+++ Data for this exercise +++
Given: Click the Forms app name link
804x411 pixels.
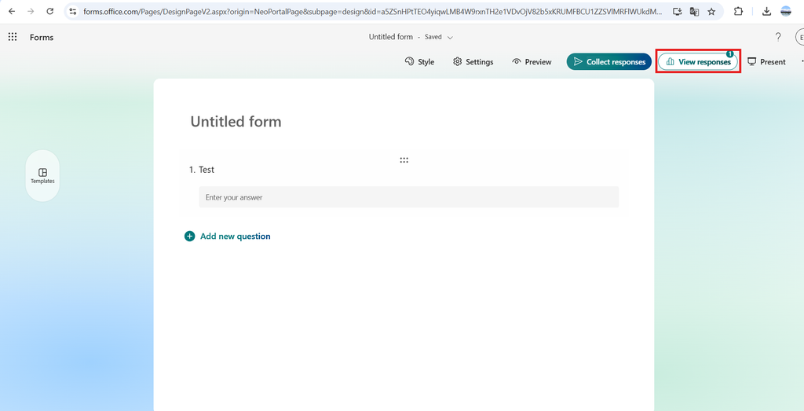Looking at the screenshot, I should 42,37.
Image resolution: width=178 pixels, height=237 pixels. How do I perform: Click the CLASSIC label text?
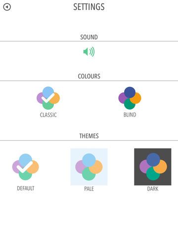(48, 115)
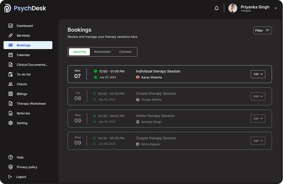The height and width of the screenshot is (184, 283).
Task: Switch to the Rescheduled tab
Action: click(102, 52)
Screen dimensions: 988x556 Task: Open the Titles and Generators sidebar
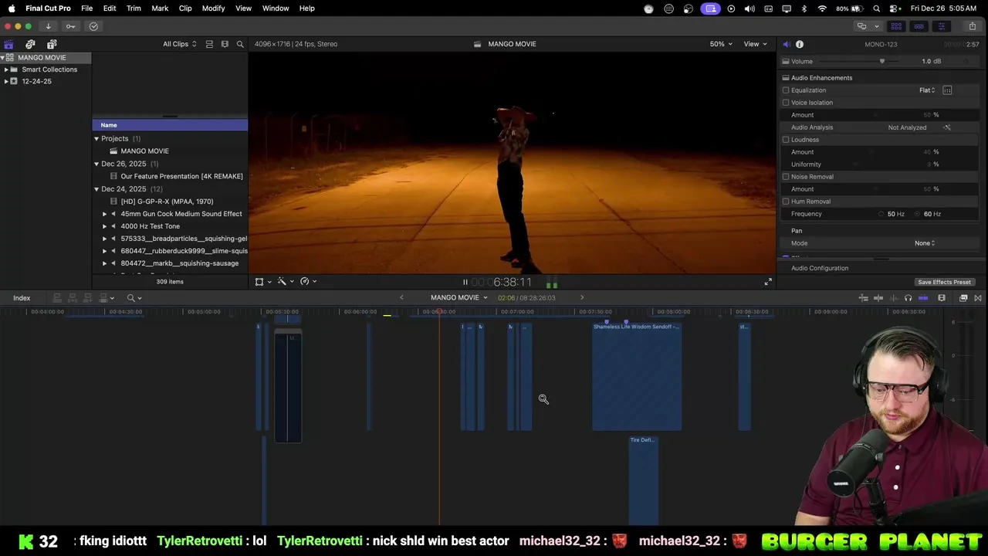coord(52,44)
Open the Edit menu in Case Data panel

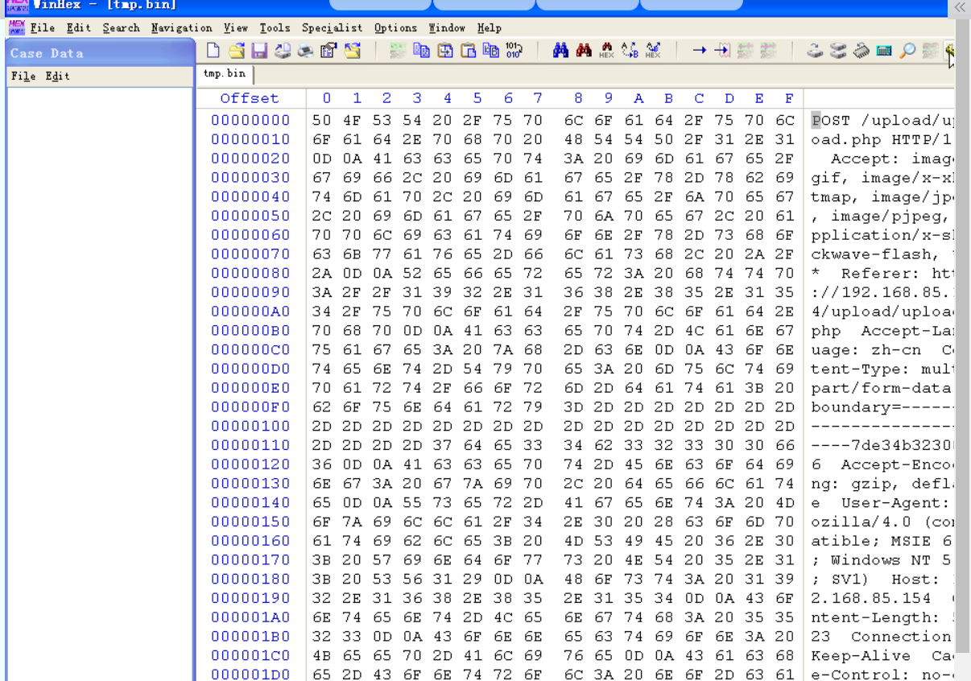[x=57, y=76]
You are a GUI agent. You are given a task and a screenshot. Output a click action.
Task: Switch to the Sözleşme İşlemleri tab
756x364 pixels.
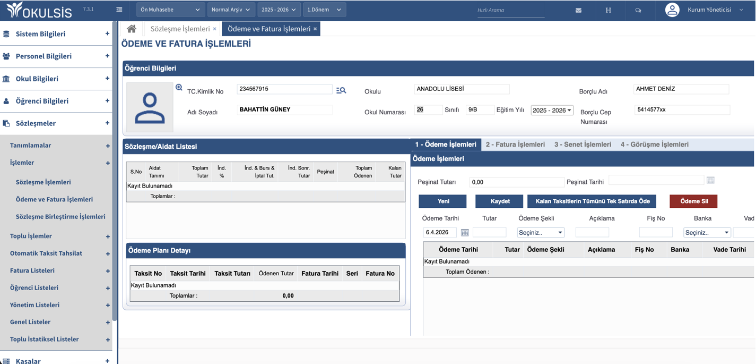pos(180,29)
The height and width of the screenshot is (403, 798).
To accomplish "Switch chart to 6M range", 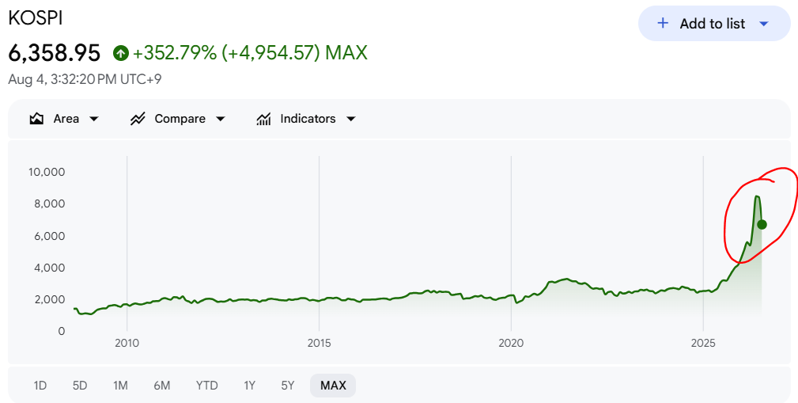I will pos(162,386).
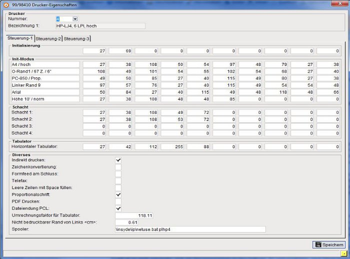Click the yellow status indicator icon
350x259 pixels.
[x=344, y=254]
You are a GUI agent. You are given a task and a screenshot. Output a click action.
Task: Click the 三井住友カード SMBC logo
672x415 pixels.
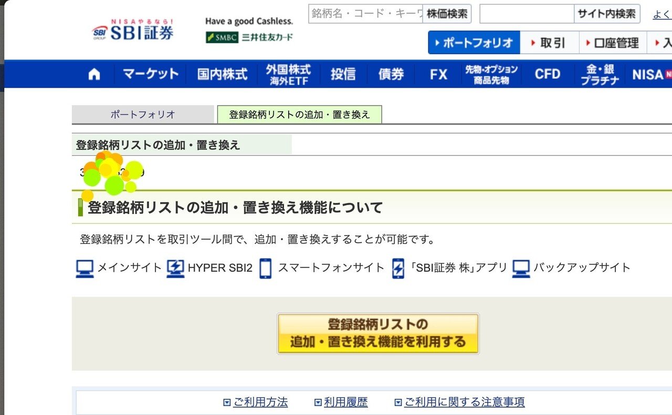point(248,37)
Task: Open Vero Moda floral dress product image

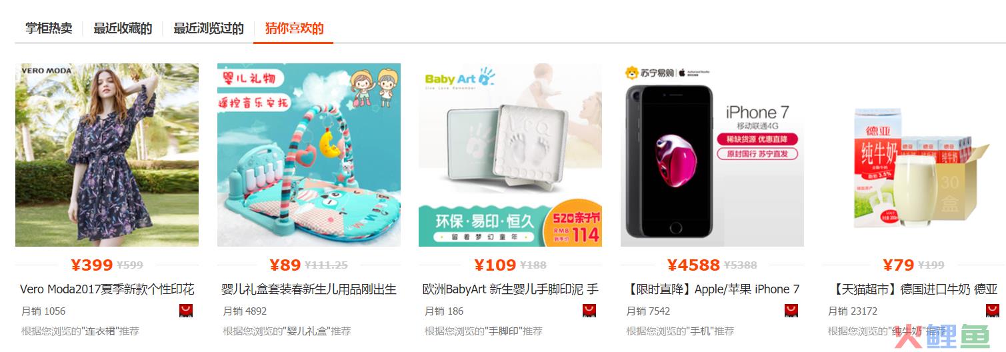Action: (107, 155)
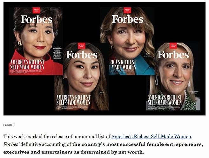This screenshot has height=158, width=209.
Task: Open the America's Richest Self-Made Women link
Action: (x=151, y=136)
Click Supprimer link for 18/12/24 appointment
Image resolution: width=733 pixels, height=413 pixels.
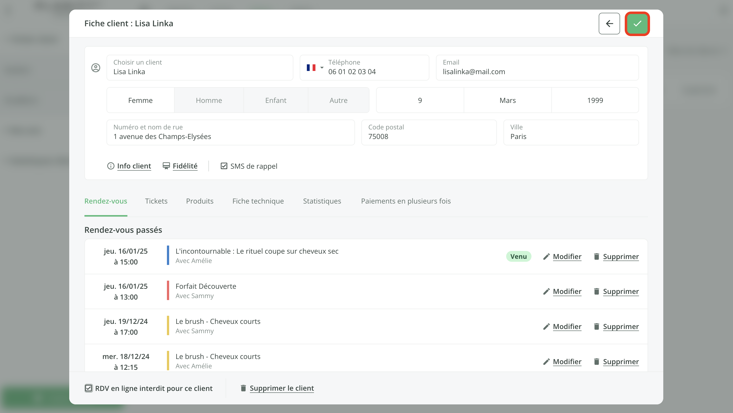(621, 361)
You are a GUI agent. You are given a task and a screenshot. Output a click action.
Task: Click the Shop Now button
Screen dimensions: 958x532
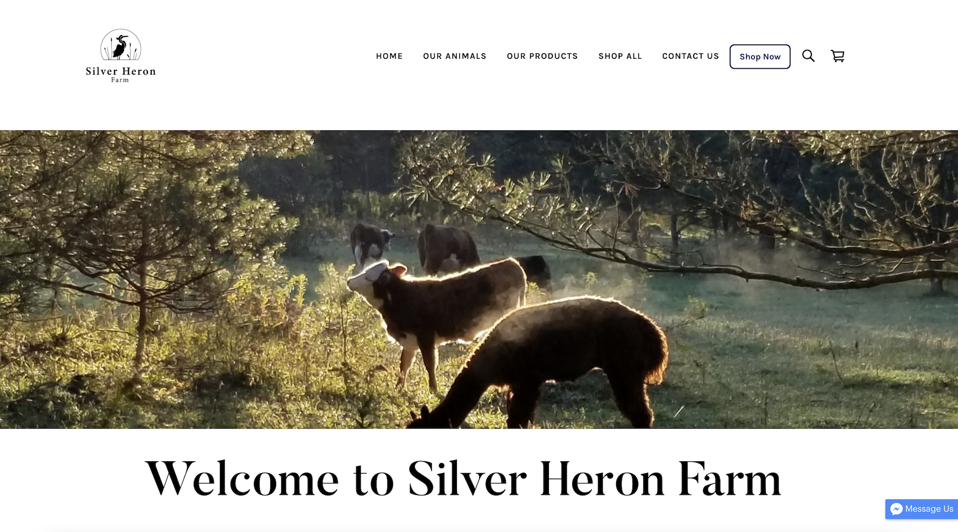pos(760,56)
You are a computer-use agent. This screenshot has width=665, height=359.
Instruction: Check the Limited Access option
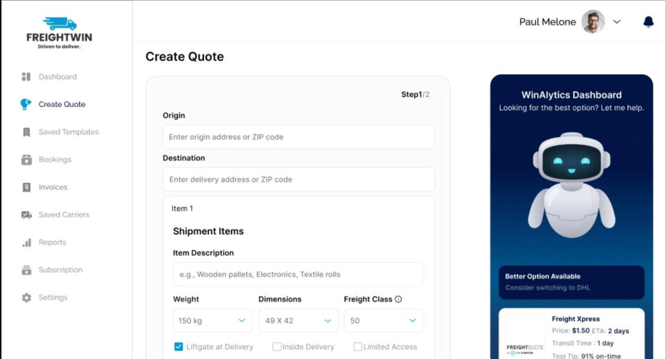pyautogui.click(x=358, y=346)
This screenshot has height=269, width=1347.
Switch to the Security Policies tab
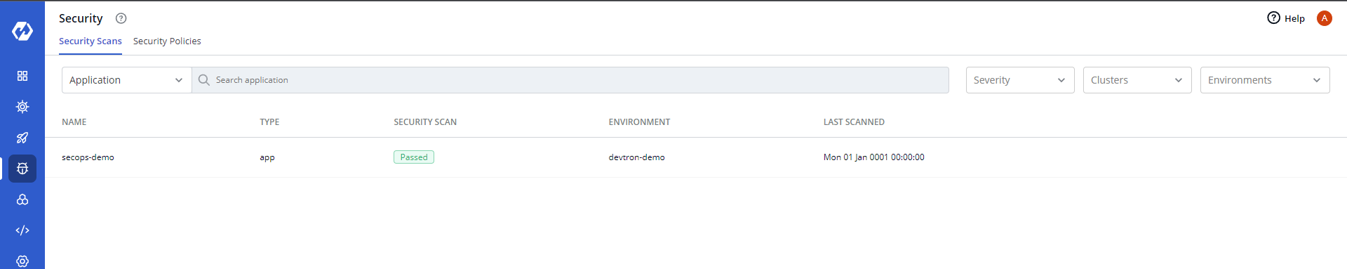pyautogui.click(x=167, y=41)
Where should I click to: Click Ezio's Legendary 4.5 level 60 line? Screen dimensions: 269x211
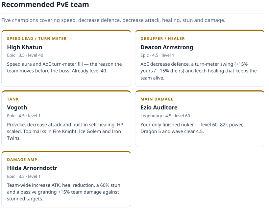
+++
• _What is required_
Please write out the records from the line with "Image resolution: width=178" up to and including the line with "pos(180,29)", leaving out the pictures.

• _Reply to the exercise_
Image resolution: width=178 pixels, height=237 pixels. How do I perform: Click the CLASSIC label text?
(48, 115)
The height and width of the screenshot is (184, 283).
Task: Switch to the Rescheduled tab
Action: click(102, 52)
Screen dimensions: 988x556 Task: Open the Titles and Generators sidebar
coord(52,44)
Open the Edit menu in Case Data panel

[x=57, y=76]
You are a GUI agent. You are given a task and a screenshot. Output a click action.
Task: Switch to the Sözleşme İşlemleri tab
756x364 pixels.
pos(180,29)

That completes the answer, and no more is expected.